The foundation stone in all of our dealings with brethren and sisters in the ecclesia is this matter of forgiveness towards one another. It is revealing that after teaching the disciples how to pray in the Lord’s prayer, the only aspect of the prayer which the Lord Jesus commented upon was that of forgiveness:

 For if ye forgive men their trespasses, your heavenly Father will also forgive you: But if ye forgive not men their trespasses, neither will your Father forgive your trespasses.” Mth. 6:14.

All we have to say in the next few paragraphs can be summarized in Paul’s letter to Colosse: “Put on, therefore, as the elect of God, holy and beloved, bowels of mercies, kindness, humbleness of mind. meekness long-suffering; Forbearing one another, and forgiving one another if any man have a quarrel against any: even as Christ forgave you. so also do ye”. Col. 3:12.

Here is the cure to all strife: “Forgiving one another if any man have a quarrel against any. In our definition of meekness given before: a modest mind is one which prefers to bear injuries rather than return them, we might change one word: a modest mind is one which forgives injuries rather than return them. Even this can be taken a step further.

In The Teaching of the Master Bro. Sargent gives the illustration under the law of the man who has come to the Temple with his offering. The lamb he brings has been found to be without blemish, and accepted; it is slain, and is about to be cut up to be laid on the altar of burnt offering when, suddenly, there is a surprising interruption: the worshiper asks that the sacrifice may be left until he has gone on an errand and returns.

We can imagine the astonished look of the priests. Only religious duty of the most pressing kind could justify such an unconventional course. The man has at the last moment remembered a grievance –not which he has against someone else; but which someone else has against him. Note this: a grievance which someone else has against him. 1/ must be removed before he can be in communion with his God. The principle of course is found in Mth. 5:23-24: “If thou bring thy gift to the altar, and there rememberest that thy brother has ought against thee; Leave there thy gift before the altar, and go thy way; first be reconciled to thy brother, and then come and offer thy gift.” Please note: the man remembered: not a grievance he had against someone else; but a grievance that someone else had against him!

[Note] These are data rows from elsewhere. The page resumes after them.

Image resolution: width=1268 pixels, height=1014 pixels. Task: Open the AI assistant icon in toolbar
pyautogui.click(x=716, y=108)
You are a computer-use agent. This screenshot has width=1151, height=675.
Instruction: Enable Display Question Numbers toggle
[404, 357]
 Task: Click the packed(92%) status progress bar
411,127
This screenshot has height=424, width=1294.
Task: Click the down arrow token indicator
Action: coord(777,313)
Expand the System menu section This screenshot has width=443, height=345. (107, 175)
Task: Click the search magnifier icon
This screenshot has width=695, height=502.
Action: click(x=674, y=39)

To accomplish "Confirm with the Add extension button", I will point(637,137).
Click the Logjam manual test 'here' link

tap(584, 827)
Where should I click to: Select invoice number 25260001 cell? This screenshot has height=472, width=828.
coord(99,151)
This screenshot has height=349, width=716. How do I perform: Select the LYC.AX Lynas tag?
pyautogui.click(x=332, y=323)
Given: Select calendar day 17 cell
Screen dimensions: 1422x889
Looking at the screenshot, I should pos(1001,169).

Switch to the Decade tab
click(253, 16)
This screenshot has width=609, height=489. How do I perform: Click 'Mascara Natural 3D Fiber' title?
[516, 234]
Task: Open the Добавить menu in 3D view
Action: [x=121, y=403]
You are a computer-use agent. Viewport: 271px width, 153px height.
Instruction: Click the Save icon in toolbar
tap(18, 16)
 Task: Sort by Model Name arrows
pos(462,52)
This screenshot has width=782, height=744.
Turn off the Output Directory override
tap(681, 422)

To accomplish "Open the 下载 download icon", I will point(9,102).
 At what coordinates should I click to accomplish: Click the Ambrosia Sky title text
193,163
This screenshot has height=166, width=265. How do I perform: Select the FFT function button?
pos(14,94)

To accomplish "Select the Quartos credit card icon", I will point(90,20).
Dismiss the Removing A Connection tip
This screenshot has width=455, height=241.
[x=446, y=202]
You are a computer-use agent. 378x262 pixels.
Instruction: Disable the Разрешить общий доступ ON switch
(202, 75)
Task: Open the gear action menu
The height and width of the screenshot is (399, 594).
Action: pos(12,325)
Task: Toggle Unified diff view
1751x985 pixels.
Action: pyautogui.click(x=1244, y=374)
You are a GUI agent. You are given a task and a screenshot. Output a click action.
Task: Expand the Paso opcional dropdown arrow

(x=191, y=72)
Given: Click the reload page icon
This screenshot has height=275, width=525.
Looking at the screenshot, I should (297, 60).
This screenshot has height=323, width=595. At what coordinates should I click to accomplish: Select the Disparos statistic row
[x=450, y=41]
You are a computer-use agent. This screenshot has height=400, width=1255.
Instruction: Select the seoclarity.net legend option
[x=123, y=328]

Brethren, this is a beautiful principle. “Beautiful” because it not only maintains our fellowship with another; but it maintains our fellowship with God.

Strife between brethren begins simply by brethren having a difference of opinion. It may be on conduct, it may be on principle, it may be on the application of principle to ecclesial affairs. There are any number of subjects upon which earnest brethren (or sisters) may disagree and then fall out.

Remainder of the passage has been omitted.